Excerpt from Transcript
Erickson: Excuse me, did you see any remnants of that liberal arts college that had been established?

Orbach: Well, I saw I it in two different ways. The answer is yes. That first of all is what attracted me, not so much the liberal arts college, but the commitment to teaching and research that I believe a research university is about. And that was a remnant, that was a carryover from the liberal arts concept that was the beginning of the Riverside campus.

I had seen other examples. Santa Cruz had grown up the same way. It was going to be a campus where teaching was paramount. There would be colleges in which the teaching would take place.

But in the University of California with a single academic senate, and a single standard for promotion and appointment, that won't work. You would have to separate the two campuses from the mainstream of the University, and nobody wanted to do that.

So it wasn't so much there was anything wrong with being a liberal arts campus. The trick was to marry that with the research function, which, it turns out, that many liberal arts colleges have.

Orbach: For example, Swarthmore is a liberal arts school which happens to have some very fine researchers. Dartmouth is another one. There are many. Amherst is yet another one, very, very fine Eastern universities that have a research focus. Their faculty are very involved in research. And so I never felt that there was a tension between the two, but that was certainly the case. That was point one.

Point two was the difference between the faculty from that period and the modern period. There were faculty who came here with a liberal arts tradition in mind, and they were troubled, and correctly so from their perspective, when they saw the campus, from their perspective, turn from a teaching function to a research function. And they had their point, and my job was to retain what they wanted, while at the same time promoting the research enterprise which was also alive and well on the campus.

And I think that is one of the things that interested me most about Riverside, was mirroring the two functions and showing to the world that it was possible to do both, to have a liberal arts experience and be a top-flight research university .

And I think if anything typifies my goals for the campus it is that. And it's difficult because their are forces and tensions which cause the two to interfere with one another on occasion. But the trick is to try to get faculty who want the same thing, who are committed to teaching as well as research, and who recognize the inability to separate the two. The two are, in fact, really one in the same thing.

That's something I have always felt strongly about. Curiously enough, the Call, the document we use for promotion and appointments in the University of California. also recognizes that. The primary criteria for promotion and appointments is teaching and research, not or.

Erickson: Right.

Orbach: And that is written, and what I enjoy most about our campus, Riverside campus, is our ability to bring the two together.
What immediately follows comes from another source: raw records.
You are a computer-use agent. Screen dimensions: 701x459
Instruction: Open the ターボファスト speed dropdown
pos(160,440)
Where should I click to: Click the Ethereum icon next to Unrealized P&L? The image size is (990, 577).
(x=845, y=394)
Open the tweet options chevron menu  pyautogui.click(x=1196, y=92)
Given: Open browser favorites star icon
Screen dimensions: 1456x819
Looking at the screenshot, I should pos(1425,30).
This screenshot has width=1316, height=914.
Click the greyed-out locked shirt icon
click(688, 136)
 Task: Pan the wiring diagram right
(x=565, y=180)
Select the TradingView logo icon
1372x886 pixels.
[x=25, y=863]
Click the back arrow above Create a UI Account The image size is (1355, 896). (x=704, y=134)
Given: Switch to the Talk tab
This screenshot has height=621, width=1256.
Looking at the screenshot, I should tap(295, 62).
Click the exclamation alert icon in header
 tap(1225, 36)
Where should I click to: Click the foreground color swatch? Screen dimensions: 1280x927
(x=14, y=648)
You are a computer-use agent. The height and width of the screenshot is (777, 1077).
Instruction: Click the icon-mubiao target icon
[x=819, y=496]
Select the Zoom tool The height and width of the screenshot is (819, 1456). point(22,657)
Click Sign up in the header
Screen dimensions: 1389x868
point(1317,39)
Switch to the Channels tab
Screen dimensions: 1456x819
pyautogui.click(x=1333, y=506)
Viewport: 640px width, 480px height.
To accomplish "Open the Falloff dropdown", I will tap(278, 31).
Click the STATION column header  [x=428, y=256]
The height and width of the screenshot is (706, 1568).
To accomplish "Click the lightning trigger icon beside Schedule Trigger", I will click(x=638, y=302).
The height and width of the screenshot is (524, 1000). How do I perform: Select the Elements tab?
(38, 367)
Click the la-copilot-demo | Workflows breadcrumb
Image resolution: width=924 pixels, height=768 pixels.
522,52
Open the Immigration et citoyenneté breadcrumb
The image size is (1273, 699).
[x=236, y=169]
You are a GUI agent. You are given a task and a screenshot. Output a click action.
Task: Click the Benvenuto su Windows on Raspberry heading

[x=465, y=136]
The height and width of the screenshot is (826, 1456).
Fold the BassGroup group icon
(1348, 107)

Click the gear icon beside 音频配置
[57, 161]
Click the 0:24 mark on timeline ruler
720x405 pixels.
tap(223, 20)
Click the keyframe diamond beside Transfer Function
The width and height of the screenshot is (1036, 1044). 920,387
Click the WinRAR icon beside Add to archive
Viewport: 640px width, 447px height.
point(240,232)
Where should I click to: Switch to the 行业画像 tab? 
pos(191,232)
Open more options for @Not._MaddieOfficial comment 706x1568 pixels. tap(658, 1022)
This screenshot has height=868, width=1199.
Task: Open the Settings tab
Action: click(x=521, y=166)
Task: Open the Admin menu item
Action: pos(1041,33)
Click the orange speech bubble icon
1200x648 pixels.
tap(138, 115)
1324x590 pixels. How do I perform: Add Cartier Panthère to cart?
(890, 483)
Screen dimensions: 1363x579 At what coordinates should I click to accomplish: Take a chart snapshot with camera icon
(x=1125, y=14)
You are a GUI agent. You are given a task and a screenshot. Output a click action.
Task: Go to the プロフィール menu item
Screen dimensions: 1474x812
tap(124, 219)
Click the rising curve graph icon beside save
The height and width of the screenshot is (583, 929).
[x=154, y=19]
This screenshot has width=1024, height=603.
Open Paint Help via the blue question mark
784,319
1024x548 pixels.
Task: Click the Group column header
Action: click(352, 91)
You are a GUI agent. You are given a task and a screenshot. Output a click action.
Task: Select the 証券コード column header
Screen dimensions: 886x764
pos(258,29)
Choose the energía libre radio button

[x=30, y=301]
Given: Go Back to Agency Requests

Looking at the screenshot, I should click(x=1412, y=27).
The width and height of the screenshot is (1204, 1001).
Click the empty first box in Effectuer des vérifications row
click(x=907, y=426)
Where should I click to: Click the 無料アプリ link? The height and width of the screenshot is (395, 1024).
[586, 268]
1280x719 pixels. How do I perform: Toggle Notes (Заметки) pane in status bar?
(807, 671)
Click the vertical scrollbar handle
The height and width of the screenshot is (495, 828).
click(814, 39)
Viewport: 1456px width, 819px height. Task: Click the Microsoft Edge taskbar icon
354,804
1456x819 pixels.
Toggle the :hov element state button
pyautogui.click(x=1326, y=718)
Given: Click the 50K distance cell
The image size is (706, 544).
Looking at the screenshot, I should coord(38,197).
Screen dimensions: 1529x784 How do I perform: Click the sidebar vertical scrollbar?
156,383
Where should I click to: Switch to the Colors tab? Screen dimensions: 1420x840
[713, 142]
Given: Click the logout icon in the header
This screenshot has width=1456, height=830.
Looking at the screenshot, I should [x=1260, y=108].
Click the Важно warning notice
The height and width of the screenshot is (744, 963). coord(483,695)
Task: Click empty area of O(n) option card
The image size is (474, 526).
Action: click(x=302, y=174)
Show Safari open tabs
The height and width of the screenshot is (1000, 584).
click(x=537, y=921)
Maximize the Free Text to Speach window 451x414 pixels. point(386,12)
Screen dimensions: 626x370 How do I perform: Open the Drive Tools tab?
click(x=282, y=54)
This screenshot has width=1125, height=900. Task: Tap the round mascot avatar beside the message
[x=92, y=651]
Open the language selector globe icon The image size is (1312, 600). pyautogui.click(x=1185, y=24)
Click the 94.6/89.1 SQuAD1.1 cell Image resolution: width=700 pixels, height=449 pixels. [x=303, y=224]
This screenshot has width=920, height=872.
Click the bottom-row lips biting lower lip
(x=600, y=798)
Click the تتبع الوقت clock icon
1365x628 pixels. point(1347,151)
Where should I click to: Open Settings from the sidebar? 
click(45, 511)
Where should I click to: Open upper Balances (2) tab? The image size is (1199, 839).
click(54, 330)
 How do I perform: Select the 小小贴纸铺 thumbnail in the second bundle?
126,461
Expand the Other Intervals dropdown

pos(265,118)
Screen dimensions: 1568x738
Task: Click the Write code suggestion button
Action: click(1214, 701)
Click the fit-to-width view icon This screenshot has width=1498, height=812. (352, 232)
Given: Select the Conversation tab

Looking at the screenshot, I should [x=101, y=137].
Erickson: Let's talk about your teaching and your research. You teach undergraduate students?

Orbach: Yes, I used to teach both undergraduate and graduate, but being Chancellor did not give me the time that I had once had.

Erickson: Do you feel that's important though to do?

Orbach: Oh yes. Well, first of all, I enjoy it. Not teaching would be absolutely terrible.

Erickson: But as a Chancellor when you have so many other obligations, you feel it is important to teach also?

Orbach: I do. I do again for a multitude of reasons. First of all, I think it sets an example. I want, just as we were talking about before, I want our senior faculty to teach at the undergraduate level, especially at the lower division level. And what better way to express that than to teach one's self. And so by my teaching freshmen, nobody can tell me they're too busy to teach freshmen. (smile)

Erickson: Right.

Orbach: And we can encourage the very best faculty to teach at the freshmen levels. It's terribly important. It also fits the idea of undergraduate research, because the campus has a great tradition in that regard. And when the finest faculty are teaching a freshmen and sophomore course, they can encourage them to go into research and work with them for that matter in their laboratory or in their research projects.